“The thing about truth is that it exists beyond belief. It is true even if nobody believes it.”

art by Lacey Zubia Christenson

There was a man named Solomon Asch who ran a psychological experiment.

Eight people were put into a room together to participate in a group vision test. The experimenter showed the group a card. On the left was a reference line and on the right were three lines labeled 1, 2, or 3. Each individual in the group had to identify out loud which line the reference line matched—line 1, 2, or 3.

The answer was clear—with less than 1% error rate expected.

But here is the catch—all but one of the eight subjects in the room were actors. These actors had previously decided which incorrect line they would pick during each trial.

Only one person was actually being studied here. And he was not being tested on his visual judgement skills, but in if he would conform to a group dynamic.

This study was repeated on many test subjects.

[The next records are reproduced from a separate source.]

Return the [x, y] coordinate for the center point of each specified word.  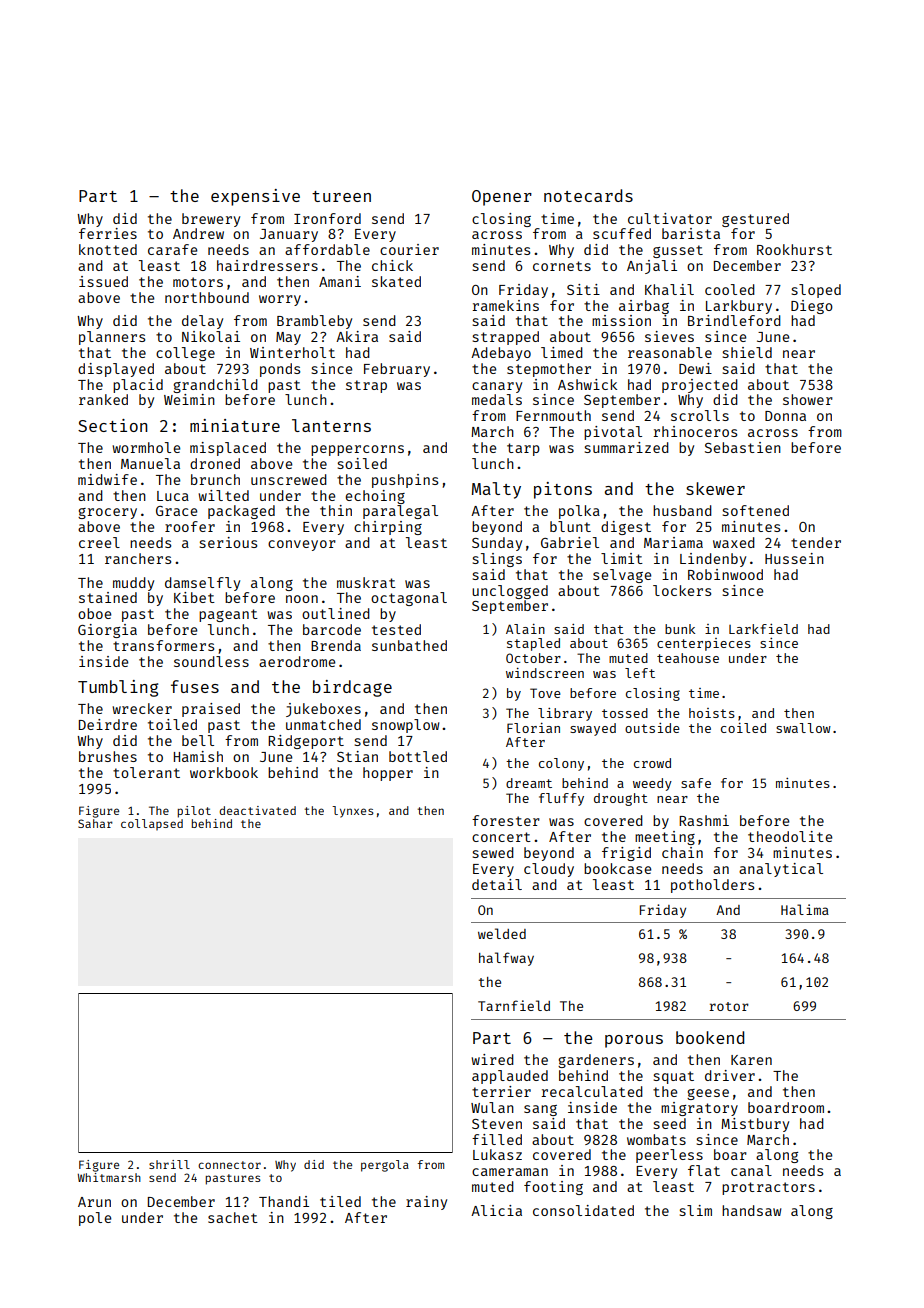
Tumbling [118, 688]
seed [670, 1123]
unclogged [510, 592]
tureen [341, 196]
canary [497, 387]
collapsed [152, 825]
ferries [108, 233]
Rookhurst [794, 249]
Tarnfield [514, 1005]
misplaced [228, 449]
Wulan [492, 1107]
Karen [751, 1060]
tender [816, 542]
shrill [169, 1164]
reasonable [670, 352]
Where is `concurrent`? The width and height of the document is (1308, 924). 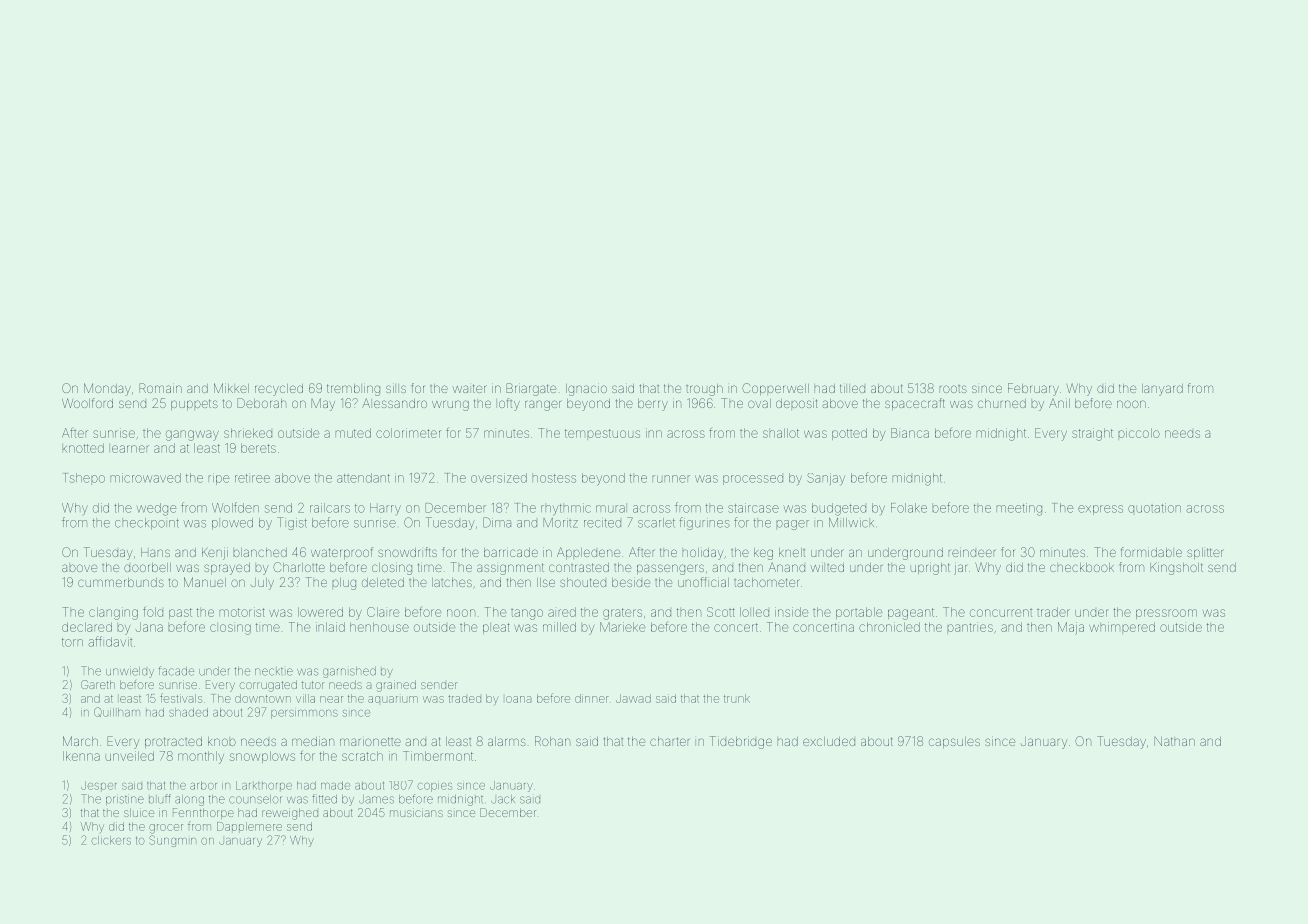 concurrent is located at coordinates (1001, 613).
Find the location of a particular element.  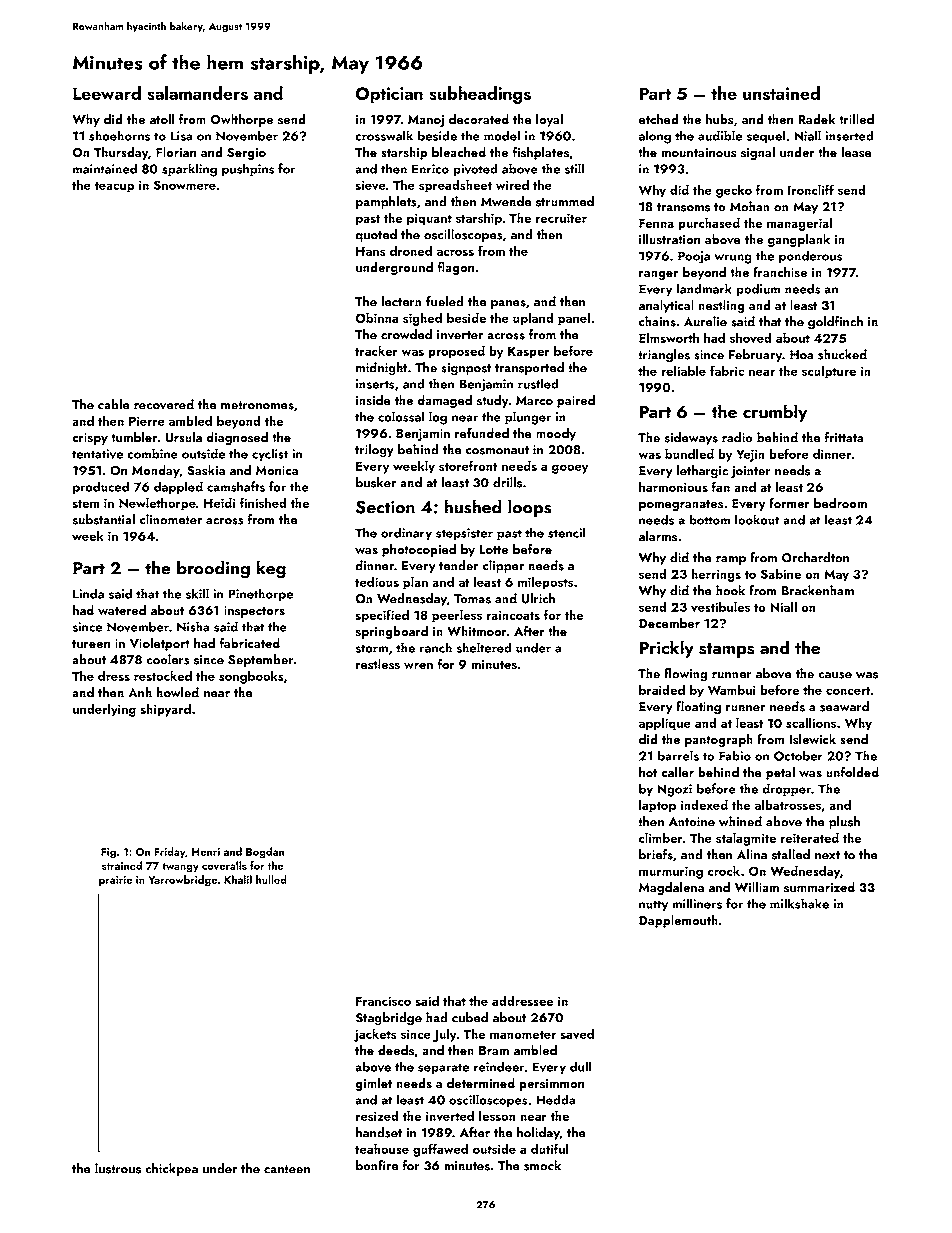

Some stayed confident in their choice the whole test. Some conformed the whole test. On average, the test subject went along with the group answer 37% of the time.

Interviews afterwards showed people conformed for different reasons. Some didn’t have confidence in their own judgement. Some wanted to fit in.

But here is the point—even if everyone in the group said something was true, it didn’t make it the truth.

As Dieter F. Uchtdorf said, “The thing about truth is that it exists beyond belief. It is true even if nobody believes it.”

Many times in this life, we will be surrounded by voices giving different opinions than us. Maybe unanimously a different opinion than us.

It doesn’t make it true.

There is a phrase going around—speak your truth. And I think the idea behind this is important—people should be able to share their opinions & perspectives.

But using the word truth like it is subjective is something I am wary of.

Because truth does not belong to you or me. It belongs to God.

And when we go to Him, the source of all truth, we will find it.

Dare to stand—not alone—
but with Christ.

Defending truth while remembering this foundational truth: to love your neighbor as yourself.